Take this information and let it influence your decision as you design.

The next step is to do at basic flowchart, in other words see how the user goes through your product, step by step, instead of just hard-coding it.

When you make a flowchart you avoid making mistakes that forces you to go back and do big changes. An example of a flowchart I’ve used in Quipu is pictured under to give you a rough idea, but if you want to dig into it — here’s a video explaining the process using Sketch.

It’s extremely important to have a thorough plan for whatever product you’re designing. It will save you time and effort for sure.

The last part of the planning, is to define a functional definition of each page in your product. It’s a document that will be your documentation or knowledge base about what each screen does, what it shows, and what routes and actions are possible to take from there.

So if you’re building an app, you should have a page with the following information for each interface:

Name of the view (or the module) –> The purpose of the page –> Full information –> Partial information –> List information –> Routes/actions.

If you did your flowchart correctly, the documentation will be heavily dependent on that Flow Chart.

2. Design it

The most important thing as a fresh designer or working on a project you’ve coded yourself, is to use established patterns.

There’s no reason to reinvent the wheel again.

A place where you can find questions and answers for most issues are ux.stackexchange.com. It’s similar to stackoverflow.com, just for design, and we know how important that is to most designers, so don’t be afraid to seek inspiration and help from more experienced people.

Then start on your wire-framing. Translate your flow and functional definition to a low-fidelity screen that contain everything but the design finish. In other words, focus on getting all the routes, actions, buttons and content right before making it look nice.

One of the most important thing of the design process, is to design it like you would code it. I recommend using Sketch, but use whatever software you’re comfortable with, like Illustrator or Photoshop.

Design as you would code it simply means using non-filled transparent containers to imitate containers and wrappers. Also use naming conventions for layers and groups just as you would use while coding your components.

The last thing I want to mention in terms of design, is to use Atomic Design principles which is a way of designing interfaces that extends to what we’ve been covering in the “Design as you would code it” part above.

It talks about structuring your design, and define it into atoms (colors, fonts, shapes) and form molecules by using them (buttons, inputs, lists etc..), to finally do organisms. An organism then becomes a template For example, A navigation bar that has a menu, a search bar and a logo (few molecules).

Foto: http://bradfrost.com/blog/post/atomic-web-design/

3. Code it

As a designer I will not teach code, most of you probably are more talented coders than I am, so I’ll just mention the software you should use to help you get all the CSS styles you will ever need.

Zeplin.io is a software that takes Sketch Designs, exports CSS styles and gives you all the sizes, margins, paddings, borders you need in order to translate your design to code and not loose the quality and level of detail you worked so hard on.

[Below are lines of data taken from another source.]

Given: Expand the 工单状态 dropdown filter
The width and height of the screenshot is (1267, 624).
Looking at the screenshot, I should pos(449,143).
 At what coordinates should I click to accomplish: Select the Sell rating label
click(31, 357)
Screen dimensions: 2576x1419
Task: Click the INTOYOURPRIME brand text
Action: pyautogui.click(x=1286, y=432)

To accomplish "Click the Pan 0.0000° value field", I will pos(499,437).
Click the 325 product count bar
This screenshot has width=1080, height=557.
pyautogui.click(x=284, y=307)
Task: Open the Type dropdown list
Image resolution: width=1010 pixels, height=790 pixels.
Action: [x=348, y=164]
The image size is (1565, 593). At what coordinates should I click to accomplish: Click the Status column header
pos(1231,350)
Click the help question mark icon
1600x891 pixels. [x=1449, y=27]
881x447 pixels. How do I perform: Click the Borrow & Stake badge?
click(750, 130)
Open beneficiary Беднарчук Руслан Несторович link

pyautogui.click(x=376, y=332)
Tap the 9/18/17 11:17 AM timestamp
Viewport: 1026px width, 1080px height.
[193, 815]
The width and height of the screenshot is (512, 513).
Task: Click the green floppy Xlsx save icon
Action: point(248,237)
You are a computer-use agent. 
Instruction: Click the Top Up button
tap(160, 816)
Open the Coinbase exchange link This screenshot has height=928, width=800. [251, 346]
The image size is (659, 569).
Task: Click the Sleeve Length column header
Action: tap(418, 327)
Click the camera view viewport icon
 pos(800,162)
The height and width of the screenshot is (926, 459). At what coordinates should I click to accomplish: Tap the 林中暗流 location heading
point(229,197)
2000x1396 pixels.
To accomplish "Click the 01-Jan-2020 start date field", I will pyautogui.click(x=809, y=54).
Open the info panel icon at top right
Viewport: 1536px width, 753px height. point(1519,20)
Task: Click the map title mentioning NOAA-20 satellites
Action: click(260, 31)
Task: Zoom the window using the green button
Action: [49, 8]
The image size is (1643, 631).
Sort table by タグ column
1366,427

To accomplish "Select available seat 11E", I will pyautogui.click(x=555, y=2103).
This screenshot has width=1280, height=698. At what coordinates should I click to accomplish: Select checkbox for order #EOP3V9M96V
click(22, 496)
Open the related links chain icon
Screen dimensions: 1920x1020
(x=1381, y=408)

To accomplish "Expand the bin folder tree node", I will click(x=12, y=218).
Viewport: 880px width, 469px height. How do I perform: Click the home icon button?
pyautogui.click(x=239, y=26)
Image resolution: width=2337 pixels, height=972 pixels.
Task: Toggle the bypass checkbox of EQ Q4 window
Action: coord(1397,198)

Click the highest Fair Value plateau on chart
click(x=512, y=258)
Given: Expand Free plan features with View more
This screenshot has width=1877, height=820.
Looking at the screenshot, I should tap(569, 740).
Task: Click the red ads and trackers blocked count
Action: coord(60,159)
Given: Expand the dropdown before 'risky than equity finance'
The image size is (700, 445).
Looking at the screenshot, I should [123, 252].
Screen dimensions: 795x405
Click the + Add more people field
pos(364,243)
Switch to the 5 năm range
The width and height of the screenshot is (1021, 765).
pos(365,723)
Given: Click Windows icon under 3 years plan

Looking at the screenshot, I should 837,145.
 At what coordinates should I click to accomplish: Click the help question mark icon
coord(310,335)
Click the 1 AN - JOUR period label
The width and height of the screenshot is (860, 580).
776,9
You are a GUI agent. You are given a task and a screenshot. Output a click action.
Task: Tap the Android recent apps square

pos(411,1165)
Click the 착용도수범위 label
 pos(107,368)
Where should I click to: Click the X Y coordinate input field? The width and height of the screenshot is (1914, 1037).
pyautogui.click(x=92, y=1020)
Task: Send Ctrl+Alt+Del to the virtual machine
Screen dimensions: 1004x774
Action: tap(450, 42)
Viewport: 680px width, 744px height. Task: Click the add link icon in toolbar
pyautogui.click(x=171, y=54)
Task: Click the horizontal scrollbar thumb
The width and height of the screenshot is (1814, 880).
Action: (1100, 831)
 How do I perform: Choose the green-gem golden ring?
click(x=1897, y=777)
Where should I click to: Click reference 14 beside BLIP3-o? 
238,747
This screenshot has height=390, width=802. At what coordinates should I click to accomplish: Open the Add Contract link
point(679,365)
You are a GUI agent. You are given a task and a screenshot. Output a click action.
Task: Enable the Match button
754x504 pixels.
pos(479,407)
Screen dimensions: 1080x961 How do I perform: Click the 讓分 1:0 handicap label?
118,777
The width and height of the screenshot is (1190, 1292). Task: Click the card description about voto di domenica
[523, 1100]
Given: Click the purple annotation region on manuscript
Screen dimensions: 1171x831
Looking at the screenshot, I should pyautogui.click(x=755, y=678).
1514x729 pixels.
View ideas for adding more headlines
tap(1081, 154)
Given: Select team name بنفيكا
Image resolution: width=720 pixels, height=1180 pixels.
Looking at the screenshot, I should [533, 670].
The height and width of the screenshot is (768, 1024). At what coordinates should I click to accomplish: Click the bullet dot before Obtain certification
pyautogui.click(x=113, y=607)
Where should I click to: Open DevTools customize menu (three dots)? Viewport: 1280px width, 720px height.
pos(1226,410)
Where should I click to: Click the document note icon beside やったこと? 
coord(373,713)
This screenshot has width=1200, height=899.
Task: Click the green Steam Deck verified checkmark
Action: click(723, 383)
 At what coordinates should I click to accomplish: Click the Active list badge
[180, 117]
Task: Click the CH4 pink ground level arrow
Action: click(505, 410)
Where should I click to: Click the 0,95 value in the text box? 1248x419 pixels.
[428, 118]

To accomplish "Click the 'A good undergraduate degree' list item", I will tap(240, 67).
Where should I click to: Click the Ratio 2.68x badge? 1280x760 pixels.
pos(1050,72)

Zeplin.io is in my opinion the best way to translate design to code.

If you followed the atomic design, and designing as you would code it, then this process is simple, quick and with minimum errors.

I can honestly say that in Quipu where I do the design, this is the most time-saving tool I’ve ever come across. It drastically reduced both cost and time spent on getting the looks of our apps and website translated to all browsers.